I haven’t started on any of them yet, having finally picked up the Sue Grafton that I’ve had on my borrowed-and-will-read-very-soon-I-promise pile for quite a while.

I’ll let you know when I start on my new books. I’ve started a separate page on this blog to show you how my reading is progressing.

February 1, 2010

The Ecological message gets through

Jenny, on watching as the Fairy Godmother transforms Cinderella (Disney version) and her hotch-potch of belongings into something rather splendid with succesive waves of her wand:

“I think using your wand a lot wastes a lot of magic.”

Come on. FG, get with the climate change crisis. Can you imagine how much CO2 that magic creates?

November 29, 2009

I’m with the band

Over the last few weeks, Mr Angelfeet has been missing for many hours from the family home, disappearing straight away in the car when he comes in from work and returning home late, worn out and ready for sleep.

Thankfully, I’ve known where he’s been and what he’s been doing. Having been a combined honours music graduate, he has always, for as long as I’ve known him, played the guitar. When we first got together, he was still at university, finishing his degree and in a blues band which got infrequent, but fun, paying gigs. After he graduated, even after we got married he continued to gig, but these dates became even less frequent as the members of the band dispersed to different parts of the country, or got different jobs.

In fact the last gig that he’d played was our wedding – while I was meeting and greeting our guests, who wondered where the groom had disappeared to, he was shaking his tail feather and rollin’ rollin’ rollin’ (they did a lot of Blues Brothers numbers).

16 years and two children later, Mr Angelfeet is in a new band and last night was the debut for Clarence Road, at a pub round the corner from where he grew up.

They are a four-piece band, although you can’t see the poor drummer hidden in the corner at the back. In this photo, Mr Angelfeet is playing a rather nice Westfield, with its humbucker pick-ups (I can tell you’re impressed by my technical knowledge) and even supplying some backing vocals.

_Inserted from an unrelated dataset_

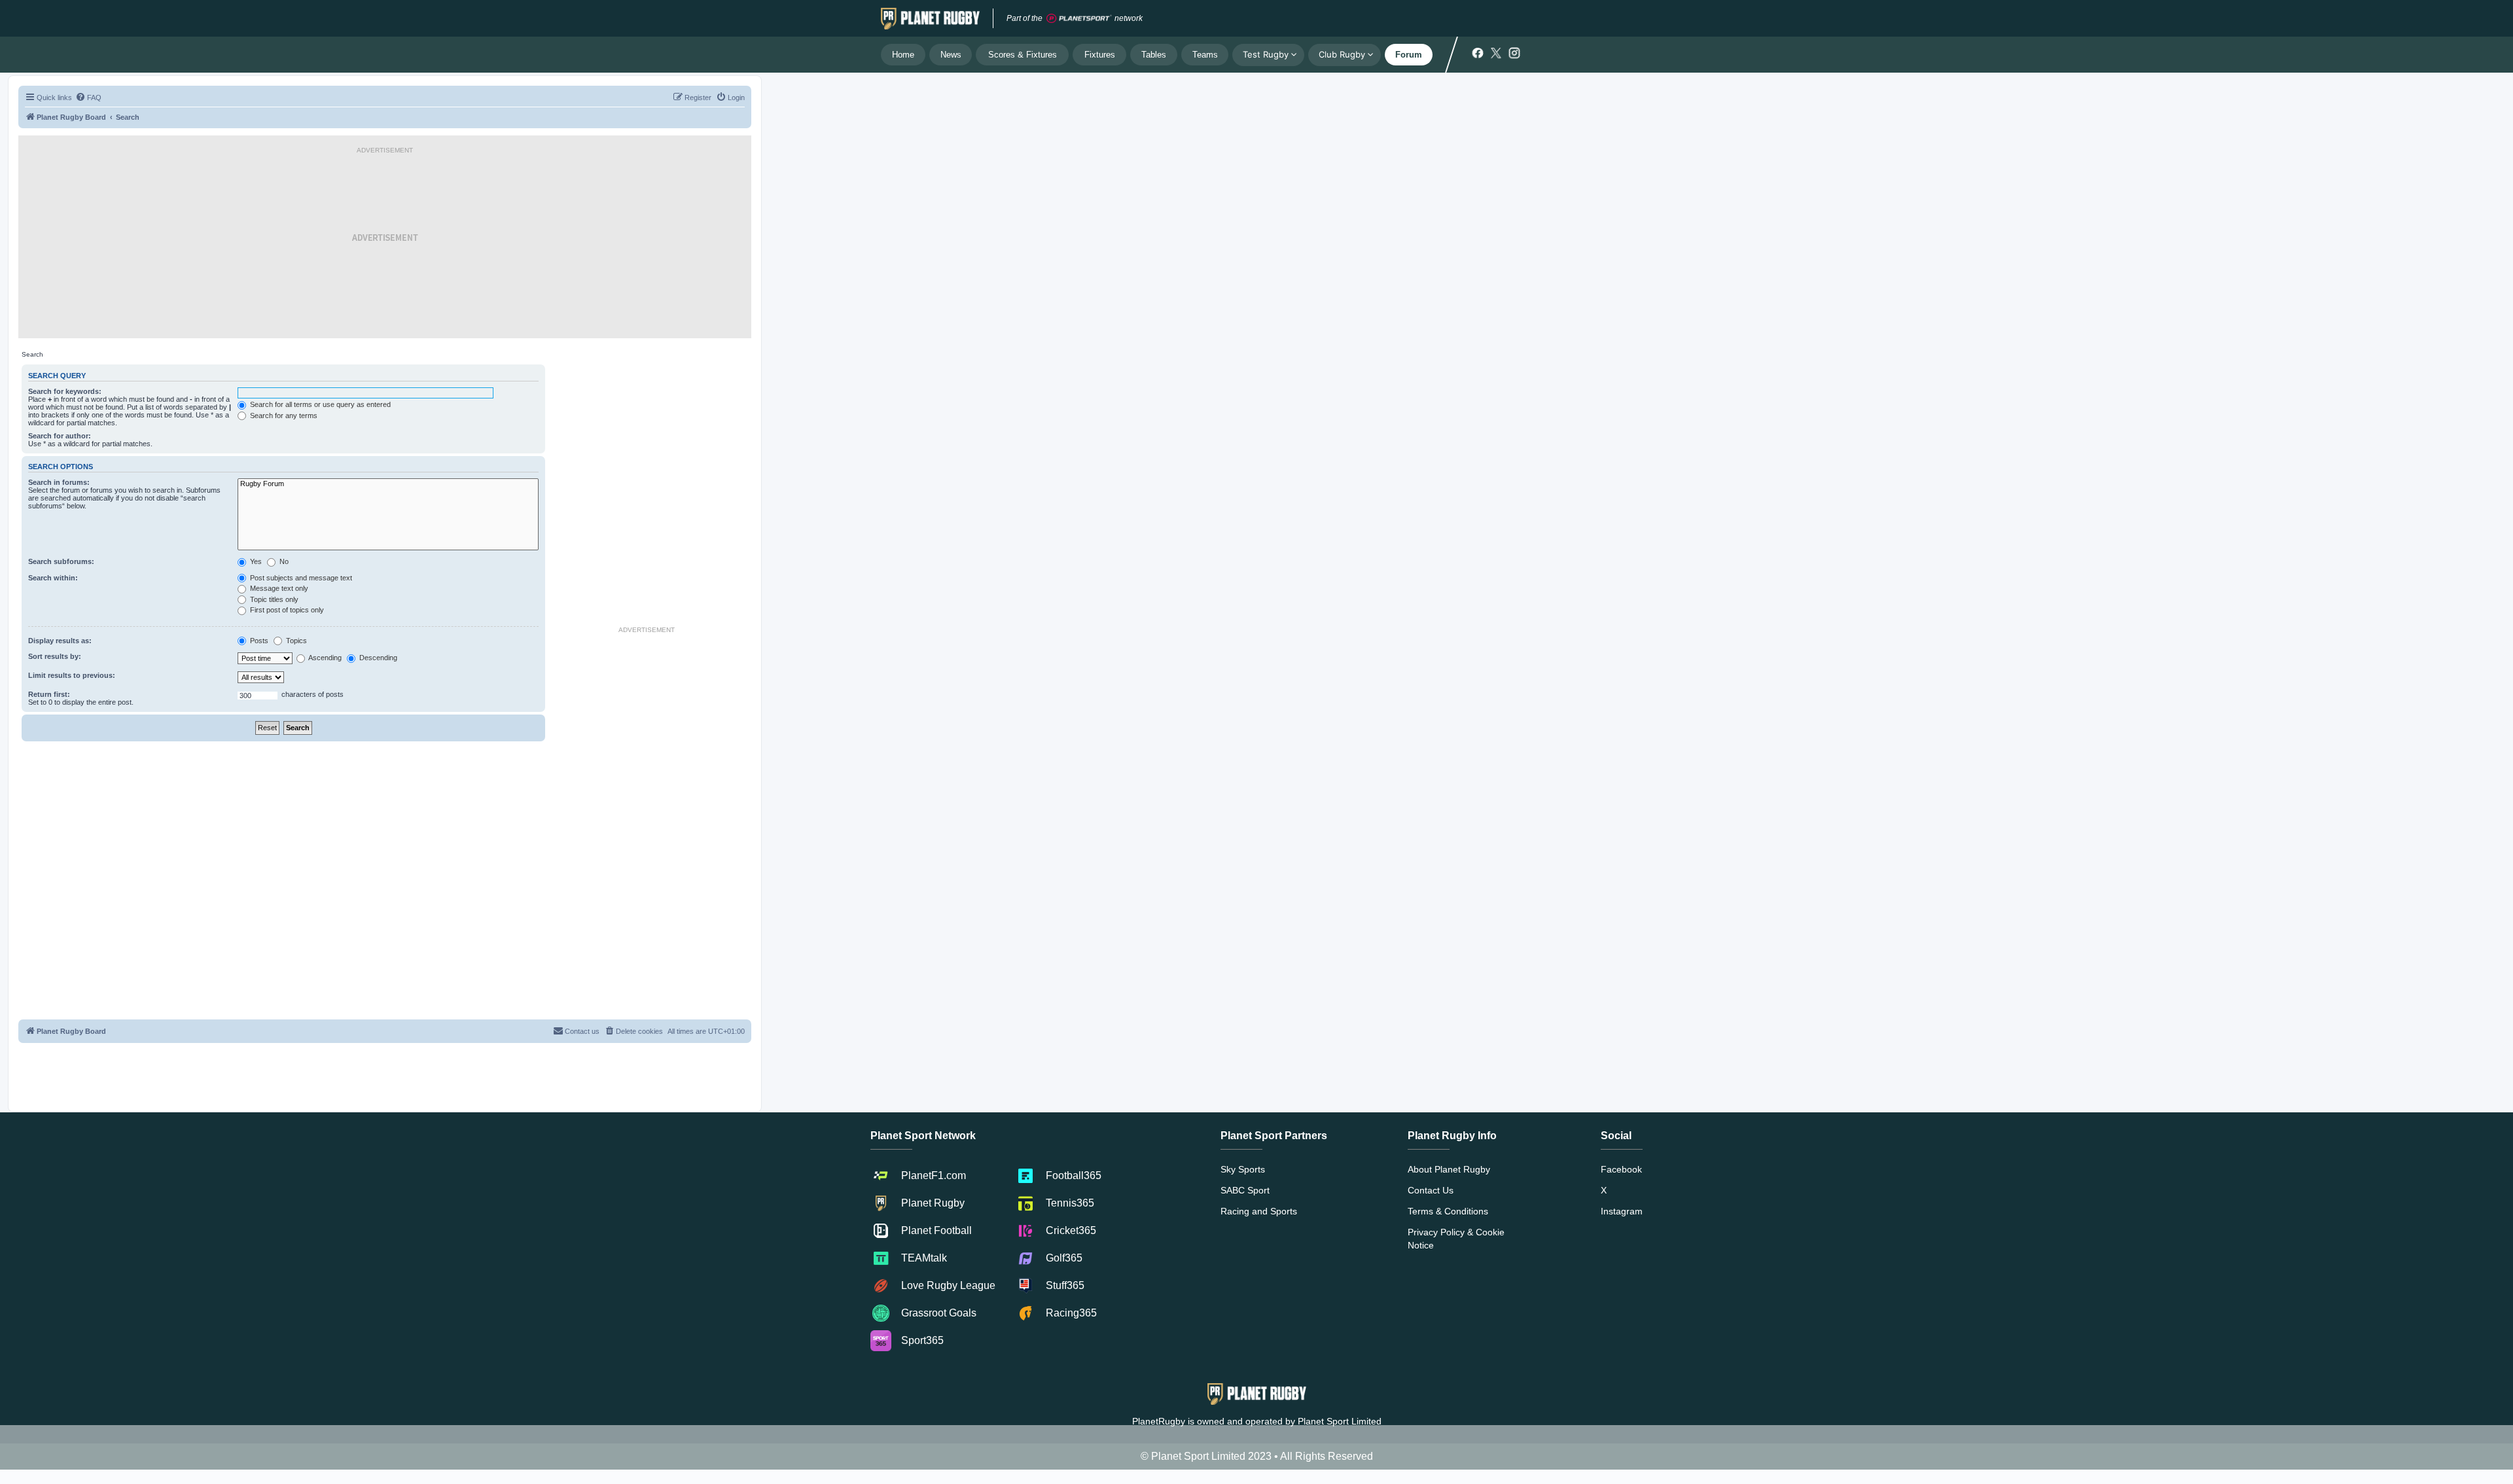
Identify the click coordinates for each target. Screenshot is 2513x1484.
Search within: (53, 578)
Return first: (49, 694)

It was a great night – lots of friends and family turned out to hear them – and much refreshment was taken, feet were tapped, tunes were sung along to and a good time was had by all.

November 22, 2009

Just waiting for the storm to blow over

Well, I know where that week went but still, it whizzed by.

Rosie continued to be poorly for the whole of last week. Fluctuating fever, stomach pains, loss of appetite, and general prostration (that’s such an excellent word). I hopefully sent her to school on Tuesday, but by lunchtime her teacher had called to ask me to take her home. Mr Angelfeet stayed home with her on Wednesday, so I escaped to work for a couple of hours, I stayed home on Thursday and Mr A again on Friday morning. We called the doctor, but couldn’t get an appointment for the doctor until tomorrow.

She finally perked up on Saturday. It’s such a relief when someone you love gets better, even it hadn’t not a serious malady. I’ve got my Rosie back.